Goslingさん、最近、Javaで何が熱いの?
「Javaの生みの親」として名高い、Sun MicrosystemsのJames Gosling氏が実に4年ぶりに来日した。あわせて行われたプレス・ラウンドテーブルの場で、同氏がフォーカスしている技術や、Javaやその周辺コミュニティを取り巻く状況、それに対するSunの関わり方などを聞いた。
ビジネスアプリケーションの変化とJava
Gosling氏は基調講演でWeb 2.0についても言及しているが、近年ではビジネスアプリケーションの分野においても様々なベンダーがWeb 2.0の要素を採り入れた「エンタープライズマッシュアップ」を推進している。さらに、エンドユーザがコンポーネントを組み上げて自身に必要なアプリケーションを動的に構築する「ダイナミック・ビジネス・アプリケーション」という考え方まで生まれている。このような変化に対するJavaへの影響や関わり方についてもGosling氏に尋ねてみた。
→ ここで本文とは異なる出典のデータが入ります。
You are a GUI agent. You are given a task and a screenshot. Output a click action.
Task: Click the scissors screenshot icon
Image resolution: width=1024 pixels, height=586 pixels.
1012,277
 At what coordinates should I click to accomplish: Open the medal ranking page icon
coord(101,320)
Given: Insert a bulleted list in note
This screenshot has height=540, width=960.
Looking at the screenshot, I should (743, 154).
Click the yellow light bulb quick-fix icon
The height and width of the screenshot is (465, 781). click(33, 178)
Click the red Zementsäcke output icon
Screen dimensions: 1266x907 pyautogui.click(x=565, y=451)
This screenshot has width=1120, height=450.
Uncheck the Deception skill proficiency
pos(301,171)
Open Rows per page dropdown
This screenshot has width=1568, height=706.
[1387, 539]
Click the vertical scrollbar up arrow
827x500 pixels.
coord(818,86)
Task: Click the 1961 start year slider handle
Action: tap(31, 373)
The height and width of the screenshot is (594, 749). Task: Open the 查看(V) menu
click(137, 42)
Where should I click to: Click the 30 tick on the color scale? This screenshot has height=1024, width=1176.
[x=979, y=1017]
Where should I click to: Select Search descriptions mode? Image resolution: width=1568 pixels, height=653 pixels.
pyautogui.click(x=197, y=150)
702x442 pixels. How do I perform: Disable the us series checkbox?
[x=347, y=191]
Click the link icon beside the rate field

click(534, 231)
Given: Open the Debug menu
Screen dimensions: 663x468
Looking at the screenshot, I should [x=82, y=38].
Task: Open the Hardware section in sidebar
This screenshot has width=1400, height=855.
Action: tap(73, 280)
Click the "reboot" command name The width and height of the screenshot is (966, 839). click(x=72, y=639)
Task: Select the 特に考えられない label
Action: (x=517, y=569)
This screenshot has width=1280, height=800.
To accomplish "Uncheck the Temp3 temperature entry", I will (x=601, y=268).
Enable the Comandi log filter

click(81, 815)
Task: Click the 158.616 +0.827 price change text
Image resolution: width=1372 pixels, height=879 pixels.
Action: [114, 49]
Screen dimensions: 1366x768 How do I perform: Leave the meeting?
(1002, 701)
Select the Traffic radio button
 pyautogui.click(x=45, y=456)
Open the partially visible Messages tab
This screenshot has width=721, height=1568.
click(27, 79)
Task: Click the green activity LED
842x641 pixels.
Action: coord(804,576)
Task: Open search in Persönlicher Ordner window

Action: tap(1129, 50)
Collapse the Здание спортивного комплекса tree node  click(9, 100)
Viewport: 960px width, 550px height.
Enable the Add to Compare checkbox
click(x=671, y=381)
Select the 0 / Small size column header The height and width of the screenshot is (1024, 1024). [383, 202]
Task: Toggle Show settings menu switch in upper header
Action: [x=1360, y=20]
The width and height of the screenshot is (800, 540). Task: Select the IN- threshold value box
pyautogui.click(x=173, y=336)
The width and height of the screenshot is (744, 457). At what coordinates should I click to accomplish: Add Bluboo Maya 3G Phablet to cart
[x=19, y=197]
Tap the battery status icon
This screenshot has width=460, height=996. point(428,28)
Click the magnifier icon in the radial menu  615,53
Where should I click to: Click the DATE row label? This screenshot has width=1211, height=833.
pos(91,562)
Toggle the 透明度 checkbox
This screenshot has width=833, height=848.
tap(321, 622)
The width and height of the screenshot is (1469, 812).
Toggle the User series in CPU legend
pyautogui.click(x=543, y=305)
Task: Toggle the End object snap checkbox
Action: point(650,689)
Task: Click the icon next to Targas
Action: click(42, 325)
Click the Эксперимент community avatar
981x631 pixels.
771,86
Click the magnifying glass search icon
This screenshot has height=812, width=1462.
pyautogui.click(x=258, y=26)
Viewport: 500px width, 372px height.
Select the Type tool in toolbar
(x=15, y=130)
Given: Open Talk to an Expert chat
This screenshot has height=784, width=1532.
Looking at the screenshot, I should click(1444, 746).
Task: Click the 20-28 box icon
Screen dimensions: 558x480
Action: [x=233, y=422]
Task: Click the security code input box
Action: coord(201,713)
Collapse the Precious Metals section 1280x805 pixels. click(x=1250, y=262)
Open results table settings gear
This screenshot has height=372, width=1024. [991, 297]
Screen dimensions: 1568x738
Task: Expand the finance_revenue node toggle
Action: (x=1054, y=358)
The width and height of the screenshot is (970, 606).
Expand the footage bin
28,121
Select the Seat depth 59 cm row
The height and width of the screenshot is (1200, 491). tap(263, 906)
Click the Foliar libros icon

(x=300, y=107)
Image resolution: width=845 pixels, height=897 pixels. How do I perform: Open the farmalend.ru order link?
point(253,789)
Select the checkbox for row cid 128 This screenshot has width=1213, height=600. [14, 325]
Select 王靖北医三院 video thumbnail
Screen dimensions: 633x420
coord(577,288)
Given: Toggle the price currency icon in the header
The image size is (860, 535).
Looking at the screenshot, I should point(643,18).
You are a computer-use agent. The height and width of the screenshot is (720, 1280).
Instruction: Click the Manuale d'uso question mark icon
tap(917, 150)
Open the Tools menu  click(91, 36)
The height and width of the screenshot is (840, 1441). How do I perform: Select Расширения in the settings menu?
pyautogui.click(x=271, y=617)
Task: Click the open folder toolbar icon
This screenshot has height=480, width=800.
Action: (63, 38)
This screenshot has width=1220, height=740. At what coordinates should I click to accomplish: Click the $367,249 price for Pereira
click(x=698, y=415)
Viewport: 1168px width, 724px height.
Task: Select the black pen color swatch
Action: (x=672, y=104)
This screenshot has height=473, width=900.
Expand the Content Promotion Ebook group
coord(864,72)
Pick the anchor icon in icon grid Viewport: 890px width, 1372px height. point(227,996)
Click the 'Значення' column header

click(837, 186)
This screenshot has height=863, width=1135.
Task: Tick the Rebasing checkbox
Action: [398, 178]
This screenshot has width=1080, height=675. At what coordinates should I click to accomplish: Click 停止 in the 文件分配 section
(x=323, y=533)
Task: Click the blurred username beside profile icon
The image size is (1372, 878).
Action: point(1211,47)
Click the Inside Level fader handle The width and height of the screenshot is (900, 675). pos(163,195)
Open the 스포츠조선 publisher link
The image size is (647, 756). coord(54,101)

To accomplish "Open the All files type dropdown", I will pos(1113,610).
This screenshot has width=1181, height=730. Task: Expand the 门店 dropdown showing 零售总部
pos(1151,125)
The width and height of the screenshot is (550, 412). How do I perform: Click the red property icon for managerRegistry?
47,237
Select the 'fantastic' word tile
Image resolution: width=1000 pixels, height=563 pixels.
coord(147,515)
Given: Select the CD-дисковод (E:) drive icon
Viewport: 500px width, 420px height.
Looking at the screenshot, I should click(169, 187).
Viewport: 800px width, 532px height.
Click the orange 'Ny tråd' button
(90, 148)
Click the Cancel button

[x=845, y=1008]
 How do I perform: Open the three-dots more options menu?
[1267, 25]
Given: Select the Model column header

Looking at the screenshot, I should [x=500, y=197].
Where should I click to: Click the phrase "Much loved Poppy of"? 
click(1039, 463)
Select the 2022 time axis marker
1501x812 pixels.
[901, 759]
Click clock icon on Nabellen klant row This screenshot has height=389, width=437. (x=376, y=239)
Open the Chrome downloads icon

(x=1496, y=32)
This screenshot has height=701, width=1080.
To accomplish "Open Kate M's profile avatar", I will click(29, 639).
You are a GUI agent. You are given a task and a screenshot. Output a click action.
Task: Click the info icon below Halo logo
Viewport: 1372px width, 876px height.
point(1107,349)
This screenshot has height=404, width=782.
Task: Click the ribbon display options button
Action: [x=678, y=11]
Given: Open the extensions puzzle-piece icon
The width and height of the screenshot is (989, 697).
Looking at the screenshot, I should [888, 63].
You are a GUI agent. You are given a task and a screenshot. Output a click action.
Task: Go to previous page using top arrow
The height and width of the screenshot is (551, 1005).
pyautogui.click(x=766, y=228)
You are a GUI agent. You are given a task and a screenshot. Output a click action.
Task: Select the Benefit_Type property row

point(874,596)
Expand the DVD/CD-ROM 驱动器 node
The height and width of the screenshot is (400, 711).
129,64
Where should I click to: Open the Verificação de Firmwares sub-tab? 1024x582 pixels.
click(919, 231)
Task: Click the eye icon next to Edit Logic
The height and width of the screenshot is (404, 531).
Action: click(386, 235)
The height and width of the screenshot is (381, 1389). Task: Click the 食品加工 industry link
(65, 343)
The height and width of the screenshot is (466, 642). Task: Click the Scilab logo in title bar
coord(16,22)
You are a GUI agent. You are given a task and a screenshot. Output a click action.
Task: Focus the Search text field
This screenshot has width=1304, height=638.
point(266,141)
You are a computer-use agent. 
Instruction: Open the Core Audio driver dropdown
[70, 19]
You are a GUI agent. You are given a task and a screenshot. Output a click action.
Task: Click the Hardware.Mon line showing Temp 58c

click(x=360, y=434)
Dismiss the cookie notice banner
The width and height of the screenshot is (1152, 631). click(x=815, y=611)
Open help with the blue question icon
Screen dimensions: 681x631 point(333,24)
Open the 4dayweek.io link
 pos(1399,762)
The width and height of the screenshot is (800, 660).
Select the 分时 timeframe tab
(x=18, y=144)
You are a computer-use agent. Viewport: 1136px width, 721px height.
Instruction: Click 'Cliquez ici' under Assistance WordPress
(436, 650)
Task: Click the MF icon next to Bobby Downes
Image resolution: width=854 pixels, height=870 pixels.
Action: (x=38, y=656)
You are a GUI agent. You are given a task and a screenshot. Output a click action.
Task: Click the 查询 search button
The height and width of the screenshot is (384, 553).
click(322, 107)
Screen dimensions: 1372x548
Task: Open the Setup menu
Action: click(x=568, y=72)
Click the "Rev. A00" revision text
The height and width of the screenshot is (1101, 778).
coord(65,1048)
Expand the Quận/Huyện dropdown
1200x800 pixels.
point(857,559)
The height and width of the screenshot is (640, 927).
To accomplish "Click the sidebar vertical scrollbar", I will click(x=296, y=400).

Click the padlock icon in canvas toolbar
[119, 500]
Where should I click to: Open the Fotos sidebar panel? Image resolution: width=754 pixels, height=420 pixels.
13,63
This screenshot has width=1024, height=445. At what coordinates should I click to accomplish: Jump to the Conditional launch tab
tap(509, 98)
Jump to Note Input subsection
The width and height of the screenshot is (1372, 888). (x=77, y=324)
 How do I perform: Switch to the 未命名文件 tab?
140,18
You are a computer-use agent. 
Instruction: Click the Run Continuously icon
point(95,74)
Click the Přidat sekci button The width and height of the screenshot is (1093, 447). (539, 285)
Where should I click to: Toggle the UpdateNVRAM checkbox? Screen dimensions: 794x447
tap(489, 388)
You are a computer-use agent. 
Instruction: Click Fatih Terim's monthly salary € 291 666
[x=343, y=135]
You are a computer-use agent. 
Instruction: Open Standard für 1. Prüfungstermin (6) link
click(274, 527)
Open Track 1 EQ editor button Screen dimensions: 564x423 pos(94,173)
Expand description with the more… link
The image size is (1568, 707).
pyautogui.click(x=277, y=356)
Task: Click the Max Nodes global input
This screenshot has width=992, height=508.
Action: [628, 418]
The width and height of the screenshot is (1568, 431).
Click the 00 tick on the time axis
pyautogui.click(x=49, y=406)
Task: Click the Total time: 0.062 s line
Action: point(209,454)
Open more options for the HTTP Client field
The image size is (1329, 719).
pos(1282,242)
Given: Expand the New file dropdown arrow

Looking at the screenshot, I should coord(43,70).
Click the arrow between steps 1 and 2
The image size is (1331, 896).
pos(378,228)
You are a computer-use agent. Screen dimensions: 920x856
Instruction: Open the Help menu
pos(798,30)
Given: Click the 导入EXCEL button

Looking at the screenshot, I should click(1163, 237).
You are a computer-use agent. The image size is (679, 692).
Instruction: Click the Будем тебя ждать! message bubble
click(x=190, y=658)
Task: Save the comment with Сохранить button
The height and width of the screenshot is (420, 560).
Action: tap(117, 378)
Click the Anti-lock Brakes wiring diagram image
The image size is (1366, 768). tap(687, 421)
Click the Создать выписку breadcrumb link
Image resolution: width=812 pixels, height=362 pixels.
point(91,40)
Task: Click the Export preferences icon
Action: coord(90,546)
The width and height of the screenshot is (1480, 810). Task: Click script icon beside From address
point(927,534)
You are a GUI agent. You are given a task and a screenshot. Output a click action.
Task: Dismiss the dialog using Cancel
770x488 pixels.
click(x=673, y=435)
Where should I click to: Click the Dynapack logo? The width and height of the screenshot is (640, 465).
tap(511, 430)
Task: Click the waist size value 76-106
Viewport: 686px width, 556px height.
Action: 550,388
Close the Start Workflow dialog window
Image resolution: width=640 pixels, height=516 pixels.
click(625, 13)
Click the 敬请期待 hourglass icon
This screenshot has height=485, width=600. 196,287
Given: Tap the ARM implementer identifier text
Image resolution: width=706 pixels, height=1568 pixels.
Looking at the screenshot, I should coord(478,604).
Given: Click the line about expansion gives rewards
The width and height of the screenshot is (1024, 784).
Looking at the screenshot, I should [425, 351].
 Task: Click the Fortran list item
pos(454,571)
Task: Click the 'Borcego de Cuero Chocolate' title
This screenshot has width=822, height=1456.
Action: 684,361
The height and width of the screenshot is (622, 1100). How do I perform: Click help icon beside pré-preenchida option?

同氏は「実際のところ、それはJavaの世界ではかなり以前から行われていること」と指摘する。
「例えばNetBeansはそのいい例です。開発者はWebサービスやAjaxフレームワーク、あるいはデータベースなどをマッシュアップして様々なアプリケーションやサービスを構築することができます。エンタープライズ・マッシュアップやダイナミック・ビジネス・アプリケーションといった考え方も、Javaの世界でうまく機能しているといえるでしょう」
同氏は基調講演においてもNetBeansによって開発の複雑さを吸収するということについて触れている。確かにNetBeansを利用して様々なサービスを組み合わせることにより、高度なアプリケーションが比較的容易に構築できるようになる。しかしNetBeasはあくまでもIT技術者のためのツールである。今後、開発者ではないビジネスユーザを対象としたツールを作るというプランはあるのだろうか。このことについて、Gosling氏は次のように語った。
「確かに、NetBeansは開発者向けに作られているツールです。しかし実際のユーザ層は幅広く、技術のことに詳しくない人でも様々なサービスをマッシュアップして高度なアプリケーションを作っています。なので技術者にしか使えないツールではないと思います。もちろん、使い勝手を易しくしていけばより多くの人が利用できるようになるのでしょうが、そうすると専門的な分野でのニーズに応えることが難しくなります」
ビジネスユーザ向けの新たなツールの登場についてはGosling氏は言及しなかったが、Sunがアプリケーション開発の裾野の拡大を目指していることは明らかだ。例えば現在同社では、NetBeansとは異なる、よりデザイナにフォーカスしたツールを開発中である。この新ツールは来年半ばの公開を予定しているという。